Moraes pediu nomes de prováveis alvos do grupo. “Ministros do STF, presidente do Senado, autoridades do STF e do legislativo”, respondeu Cid. “Qual seria a função da comissão?”, questionou novamente o ministro. “Conduzir nova eleição”, afirmou o tenente-coronel. Em seguida, Moraes perguntou se Bolsonaro leu o documento e fez alterações. Cid confirmou.
Veja quem será ouvido pelo STF nesta semana
Mauro Cid foi o primeiro interrogado. Como ele fechou acordo de colaboração premiada, os demais acusados têm o direito de falar por último. Cid é considerado peça-chave por ter sido um dos mais próximos auxiliares de Bolsonaro nos quatro anos do governo do ex-presidente, apontado pela PF e PGR como líder do grupo que planejou um golpe.
Além de Cid, veja quem são outros réus, que serão ouvidos por ordem alfabética:
- Alexandre Ramagem, deputado federal e ex-chefe da Abin
- Almir Garnier, ex-comandante da Marinha
- Anderson Torres, ex-ministro da Justiça
- Augusto Heleno, ex-ministro-chefe do GSI
- Jair Bolsonaro, ex-presidente da República
- Paulo Sérgio Nogueira, ex-ministro da Defesa
- Walter Braga Netto, ex-ministro da Defesa e da Casa Civil, e vice-presidente na chapa de Bolsonaro em 2022
No caso de Braga Netto, o interrogatório será feito por videoconferência. O militar da reserva está preso desde dezembro sob a acusação de obstruir a investigação sobre a tentativa de golpe de Estado e obter detalhes da delação de Mauro Cid.
As sessões serão presenciais e ocorrerão na sala de sessões da Primeira Turma. Os depoimentos serão realizados pelos próximos cinco dias na sala da Primeira Turma da Corte e serão transmitidos ao vivo pela TV Justiça.
À exceção desta segunda, quando a sessão começou à tarde, nos demais dias haverá sessão de manhã e à tarde.
Durante as oitivas, o procurador-geral da República, Paulo Gonet, e as defesas dos demais acusados também podem fazer perguntas aos acusados.
O interrogatório dos réus é uma das últimas fases da ação penal. A expectativa é de que o julgamento que vai decidir pela condenação ou absolvição deles ocorra no segundo semestre deste ano. Em caso de condenação, as penas am de 30 anos de prisão.

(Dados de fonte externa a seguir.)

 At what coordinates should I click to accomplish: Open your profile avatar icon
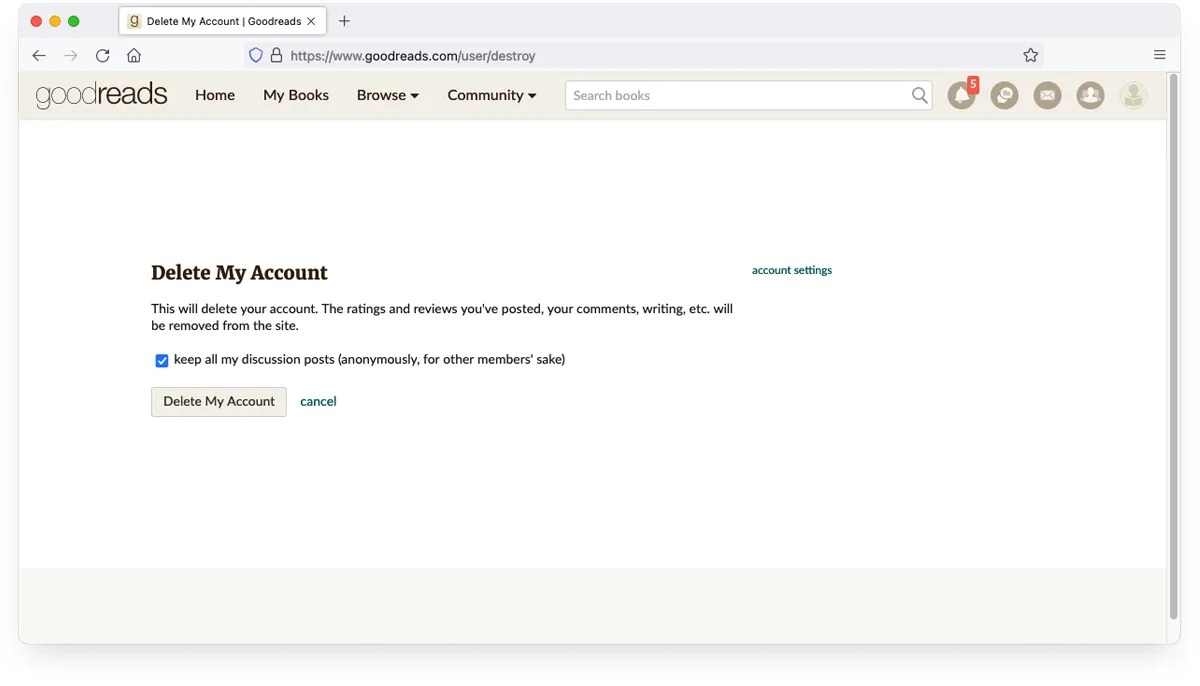pyautogui.click(x=1133, y=95)
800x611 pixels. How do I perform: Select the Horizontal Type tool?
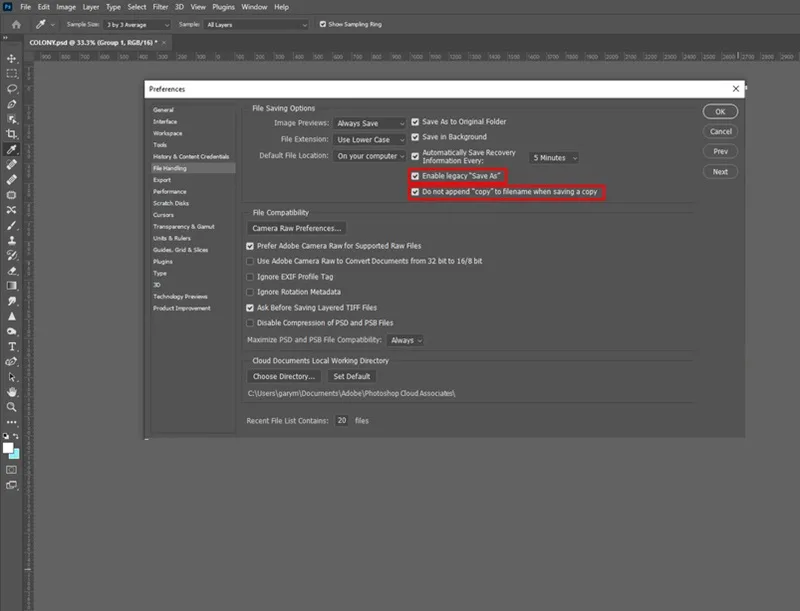[11, 347]
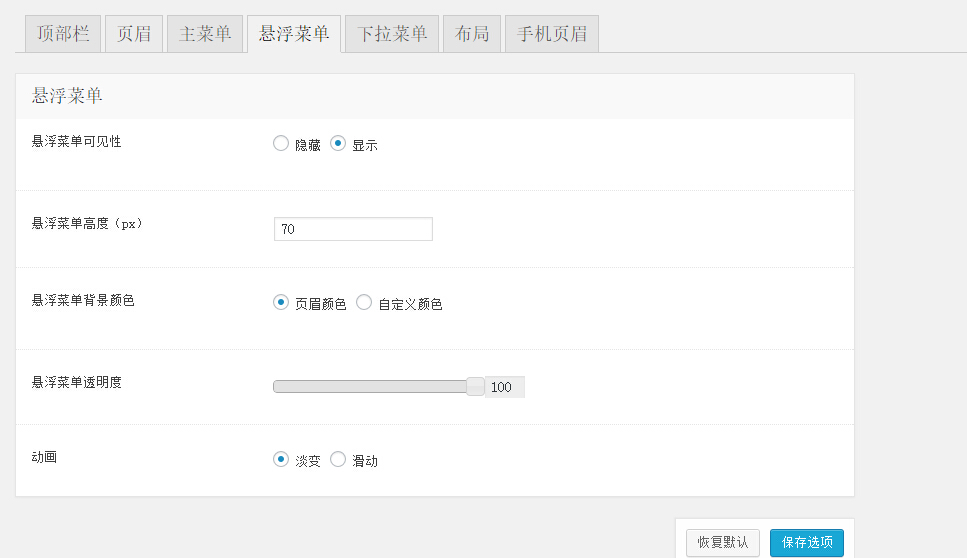Click the blue 保存选项 button
Viewport: 967px width, 558px height.
tap(806, 542)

Por estarem na condição de réus, os acusados poderão se recusar a responder perguntas que possam incriminá-los. A Constituição garante aos investigados o direito de não produzir provas contra si.
No caso de Alexandre Ramagem, a investigação sobre fatos ocorridos após sua posse como deputado federal, em janeiro de 2023, está suspensa até o fim do mandato.